On their ships, you’ll find Promenade Deck for strolling and taking in the sights, Lido Deck for pools and outdoor activities, and Spa Deck for relaxation and rejuvenation.

Additionally, Carnival features themed decks such as Riviera and Atlantic Deck, which are often inspired by famous cities or regions around the world.

Royal Caribbean

Royal Caribbean’s fleet has a sense of grandeur and elegance in their deck names. On their ships, you’ll find notable decks like Sun Deck, a perfect spot for sunbathing and enjoying the view, and Pool Deck, where you can splash around in the swimming pools or relax in the hot tubs.

Royal Caribbean also includes unique deck names like Central Park Deck, which offers a lush, green space with outdoor dining and activities, and Boardwalk Deck, where you can enjoy arcade games and entertainment venues.

Norwegian Cruise Line

Norwegian Cruise Line is known for its Freestyle Cruising concept, which translates into flexible and innovative deck names.

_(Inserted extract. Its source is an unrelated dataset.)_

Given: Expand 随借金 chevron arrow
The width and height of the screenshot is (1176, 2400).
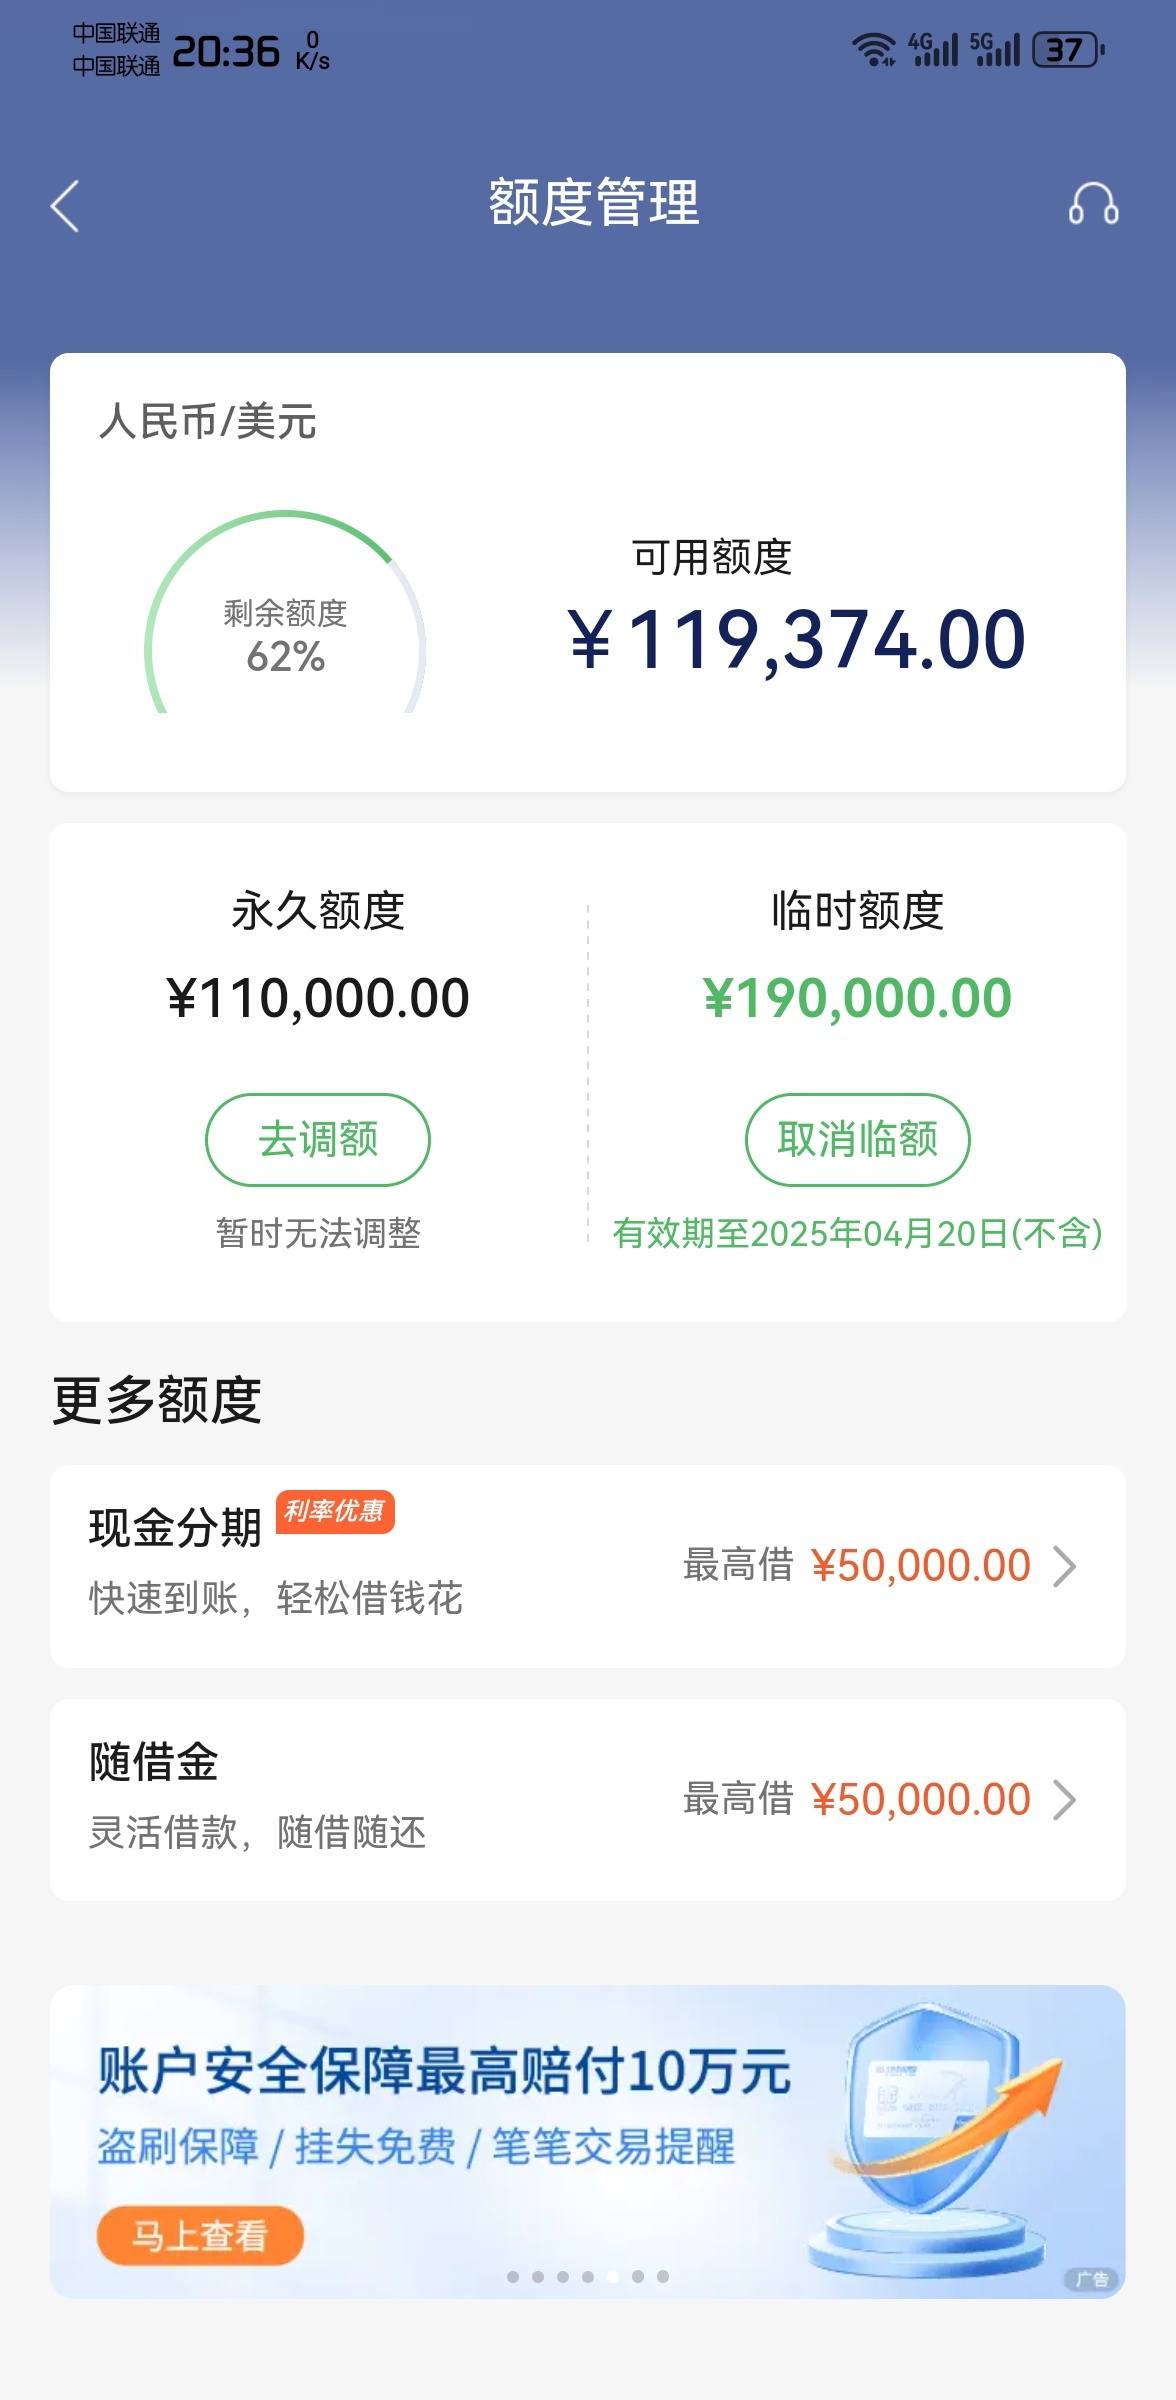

On their ships, you’ll discover decks such as Waterfront Deck, where you can stroll along the oceanfront promenade, and Observation Deck, which offers panoramic views and a tranquil setting.

Norwegian also features deck names like The Haven, an exclusive area for guests staying in luxurious suites, and Spice H2O, an adults-only retreat with a bar, pool, and lounge area.

Celebrity Cruises

Celebrity Cruises have a modern luxury vibe, and their deck naming conventions reflect that sophisticated ambiance.

On their ships, you’ll notice decks like Sunset Deck, a prime spot for watching the sun go down, and Resort Deck, which includes pools, lounges, and open-air dining.

Additionally, they feature the unique Magic Carpet Deck on some of their ships, which is a multi-functional platform that can move up and down the side of the ship, transforming into a restaurant, lounge, or disembarkation platform.